Chair of the House Judiciary Committee
- In office March 4, 1855 – March 3, 1857
- Preceded by: Frederick P. Stanton
- Succeeded by: George S. Houston

Member of the United States House of Representatives from New York's 16th district
- In office March 4, 1853 – March 3, 1857
- Preceded by: John Wells
- Succeeded by: George W. Palmer

Member of the New York State Assembly from Essex County
- In office January 1, 1840 – December 31, 1842
- Preceded by: Gideon Hammond
- Succeeded by: Samuel Shumway

Personal details
- Born: September 8, 1791 Lyme, New Hampshire
- Died: October 27, 1857 (aged 66) Keesville, New York
- Party: Whig
- Education: Dartmouth College

= George A. Simmons =

American politician

George Abel Simmons (September 8, 1791 – October 27, 1857) was a U.S. representative from New York.

==Biography==
Born in Lyme, New Hampshire, Simmons attended the district school.

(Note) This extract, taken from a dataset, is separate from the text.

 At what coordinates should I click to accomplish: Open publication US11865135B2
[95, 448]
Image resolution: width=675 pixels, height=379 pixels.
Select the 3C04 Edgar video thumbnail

He was graduated from Dartmouth College, Hanover, New Hampshire, in 1816. He moved to Lansingburgh, New York, and was principal of the local academy. He studied law. He was admitted to the bar in 1825 and commenced practice in Keeseville, New York. He served as member of the state assembly in 1840–1842. He served as member of the state constitutional convention in 1846.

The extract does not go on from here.